▶ _DATA FOR THE TASK_

-=-=-=-=-

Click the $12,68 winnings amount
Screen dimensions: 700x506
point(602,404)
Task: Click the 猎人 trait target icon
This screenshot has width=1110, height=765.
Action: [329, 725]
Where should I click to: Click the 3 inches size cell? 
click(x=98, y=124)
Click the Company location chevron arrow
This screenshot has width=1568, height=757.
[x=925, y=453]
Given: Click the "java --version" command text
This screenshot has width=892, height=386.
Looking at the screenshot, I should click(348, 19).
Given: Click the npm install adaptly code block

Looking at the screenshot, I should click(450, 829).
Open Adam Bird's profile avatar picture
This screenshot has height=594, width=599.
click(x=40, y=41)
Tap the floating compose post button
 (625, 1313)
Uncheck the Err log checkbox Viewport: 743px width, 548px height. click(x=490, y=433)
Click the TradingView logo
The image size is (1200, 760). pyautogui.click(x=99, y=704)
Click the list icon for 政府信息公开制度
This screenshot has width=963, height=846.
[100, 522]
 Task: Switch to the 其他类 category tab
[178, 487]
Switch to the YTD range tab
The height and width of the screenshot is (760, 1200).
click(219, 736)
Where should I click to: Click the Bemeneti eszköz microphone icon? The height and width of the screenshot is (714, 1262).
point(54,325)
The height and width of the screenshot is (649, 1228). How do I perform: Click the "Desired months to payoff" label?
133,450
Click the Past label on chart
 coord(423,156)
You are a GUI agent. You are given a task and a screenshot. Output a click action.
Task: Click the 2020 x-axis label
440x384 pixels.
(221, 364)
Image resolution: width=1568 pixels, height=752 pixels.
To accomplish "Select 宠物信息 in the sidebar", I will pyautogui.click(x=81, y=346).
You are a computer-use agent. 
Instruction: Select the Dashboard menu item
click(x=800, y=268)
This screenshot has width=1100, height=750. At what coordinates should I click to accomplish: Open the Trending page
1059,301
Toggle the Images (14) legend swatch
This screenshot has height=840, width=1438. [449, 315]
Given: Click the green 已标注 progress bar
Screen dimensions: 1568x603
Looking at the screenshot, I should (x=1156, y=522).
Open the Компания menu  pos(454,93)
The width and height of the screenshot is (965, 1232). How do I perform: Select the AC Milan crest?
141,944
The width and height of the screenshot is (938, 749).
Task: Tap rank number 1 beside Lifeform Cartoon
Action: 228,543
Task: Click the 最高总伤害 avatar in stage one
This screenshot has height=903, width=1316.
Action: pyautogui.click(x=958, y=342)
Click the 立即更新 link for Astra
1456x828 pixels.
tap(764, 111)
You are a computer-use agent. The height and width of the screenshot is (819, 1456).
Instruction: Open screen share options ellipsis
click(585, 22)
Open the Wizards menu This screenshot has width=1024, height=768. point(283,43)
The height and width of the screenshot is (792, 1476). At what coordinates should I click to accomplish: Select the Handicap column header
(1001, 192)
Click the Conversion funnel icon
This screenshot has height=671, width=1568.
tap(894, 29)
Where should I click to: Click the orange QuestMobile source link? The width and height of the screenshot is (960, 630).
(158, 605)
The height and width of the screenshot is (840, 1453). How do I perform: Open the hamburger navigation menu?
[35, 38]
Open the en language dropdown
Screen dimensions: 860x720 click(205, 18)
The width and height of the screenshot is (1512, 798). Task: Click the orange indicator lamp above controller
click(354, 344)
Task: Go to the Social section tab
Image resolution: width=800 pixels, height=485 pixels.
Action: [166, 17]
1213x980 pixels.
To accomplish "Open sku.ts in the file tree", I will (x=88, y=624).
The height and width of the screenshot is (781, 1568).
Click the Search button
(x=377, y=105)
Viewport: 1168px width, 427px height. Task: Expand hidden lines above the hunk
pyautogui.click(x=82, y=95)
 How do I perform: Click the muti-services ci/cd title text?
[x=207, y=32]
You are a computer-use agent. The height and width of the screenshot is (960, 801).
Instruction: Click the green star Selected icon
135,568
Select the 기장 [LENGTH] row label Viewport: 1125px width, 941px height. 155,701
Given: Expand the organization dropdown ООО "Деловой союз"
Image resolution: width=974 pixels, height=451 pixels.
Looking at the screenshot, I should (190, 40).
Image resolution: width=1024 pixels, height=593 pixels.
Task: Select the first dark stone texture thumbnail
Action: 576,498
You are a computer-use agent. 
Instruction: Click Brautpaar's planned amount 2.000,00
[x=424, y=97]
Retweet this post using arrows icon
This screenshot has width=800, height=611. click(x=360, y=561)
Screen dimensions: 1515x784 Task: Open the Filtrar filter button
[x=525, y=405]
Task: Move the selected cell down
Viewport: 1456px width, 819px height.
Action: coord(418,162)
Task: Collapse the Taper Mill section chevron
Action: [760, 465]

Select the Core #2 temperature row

-=-=-=-=-

▶ _SHORT TASK_
Reproduce all of the material above with "Display" substituted for every occurrence of "Viewport", leaving everything else unchanged.

▶ _THE SOLUTION_
Click the $12,68 winnings amount
Screen dimensions: 700x506
point(602,404)
Task: Click the 猎人 trait target icon
This screenshot has width=1110, height=765.
Action: [329, 725]
Where should I click to: Click the 3 inches size cell? 
click(x=98, y=124)
Click the Company location chevron arrow
This screenshot has width=1568, height=757.
[x=925, y=453]
Given: Click the "java --version" command text
This screenshot has width=892, height=386.
Looking at the screenshot, I should click(348, 19).
Given: Click the npm install adaptly code block

Looking at the screenshot, I should click(450, 829).
Open Adam Bird's profile avatar picture
This screenshot has height=594, width=599.
click(x=40, y=41)
Tap the floating compose post button
 (625, 1313)
Uncheck the Err log checkbox Display: 743px width, 548px height. click(x=490, y=433)
Click the TradingView logo
The image size is (1200, 760). pyautogui.click(x=99, y=704)
Click the list icon for 政府信息公开制度
This screenshot has width=963, height=846.
[100, 522]
 Task: Switch to the 其他类 category tab
[178, 487]
Switch to the YTD range tab
The height and width of the screenshot is (760, 1200).
click(219, 736)
Where should I click to: Click the Bemeneti eszköz microphone icon? The height and width of the screenshot is (714, 1262).
point(54,325)
The height and width of the screenshot is (649, 1228). How do I perform: Click the "Desired months to payoff" label?
133,450
Click the Past label on chart
 coord(423,156)
You are a GUI agent. You are given a task and a screenshot. Output a click action.
Task: Click the 2020 x-axis label
440x384 pixels.
(221, 364)
Image resolution: width=1568 pixels, height=752 pixels.
To accomplish "Select 宠物信息 in the sidebar", I will pyautogui.click(x=81, y=346).
You are a computer-use agent. 
Instruction: Select the Dashboard menu item
click(x=800, y=268)
This screenshot has width=1100, height=750. At what coordinates should I click to accomplish: Open the Trending page
1059,301
Toggle the Images (14) legend swatch
This screenshot has height=840, width=1438. [449, 315]
Given: Click the green 已标注 progress bar
Screen dimensions: 1568x603
Looking at the screenshot, I should (x=1156, y=522).
Open the Компания menu  pos(454,93)
The width and height of the screenshot is (965, 1232). How do I perform: Select the AC Milan crest?
141,944
The width and height of the screenshot is (938, 749).
Task: Tap rank number 1 beside Lifeform Cartoon
Action: 228,543
Task: Click the 最高总伤害 avatar in stage one
This screenshot has height=903, width=1316.
Action: pyautogui.click(x=958, y=342)
Click the 立即更新 link for Astra
1456x828 pixels.
tap(764, 111)
You are a computer-use agent. The height and width of the screenshot is (819, 1456).
Instruction: Open screen share options ellipsis
click(585, 22)
Open the Wizards menu This screenshot has width=1024, height=768. point(283,43)
The height and width of the screenshot is (792, 1476). At what coordinates should I click to accomplish: Select the Handicap column header
(1001, 192)
Click the Conversion funnel icon
This screenshot has height=671, width=1568.
tap(894, 29)
Where should I click to: Click the orange QuestMobile source link? The width and height of the screenshot is (960, 630).
(158, 605)
The height and width of the screenshot is (840, 1453). How do I perform: Open the hamburger navigation menu?
[35, 38]
Open the en language dropdown
Screen dimensions: 860x720 click(205, 18)
The width and height of the screenshot is (1512, 798). Task: Click the orange indicator lamp above controller
click(354, 344)
Task: Go to the Social section tab
Image resolution: width=800 pixels, height=485 pixels.
Action: [166, 17]
1213x980 pixels.
To accomplish "Open sku.ts in the file tree", I will (x=88, y=624).
The height and width of the screenshot is (781, 1568).
Click the Search button
(x=377, y=105)
Display: 1168px width, 427px height. Task: Expand hidden lines above the hunk
pyautogui.click(x=82, y=95)
 How do I perform: Click the muti-services ci/cd title text?
[x=207, y=32]
You are a computer-use agent. The height and width of the screenshot is (960, 801).
Instruction: Click the green star Selected icon
135,568
Select the 기장 [LENGTH] row label Display: 1125px width, 941px height. 155,701
Given: Expand the organization dropdown ООО "Деловой союз"
Image resolution: width=974 pixels, height=451 pixels.
Looking at the screenshot, I should (190, 40).
Image resolution: width=1024 pixels, height=593 pixels.
Task: Select the first dark stone texture thumbnail
Action: 576,498
You are a computer-use agent. 
Instruction: Click Brautpaar's planned amount 2.000,00
[x=424, y=97]
Retweet this post using arrows icon
This screenshot has width=800, height=611. click(x=360, y=561)
Screen dimensions: 1515x784 Task: Open the Filtrar filter button
[x=525, y=405]
Task: Move the selected cell down
Display: 1456px width, 819px height.
Action: coord(418,162)
Task: Collapse the Taper Mill section chevron
Action: [760, 465]

Select the Core #2 temperature row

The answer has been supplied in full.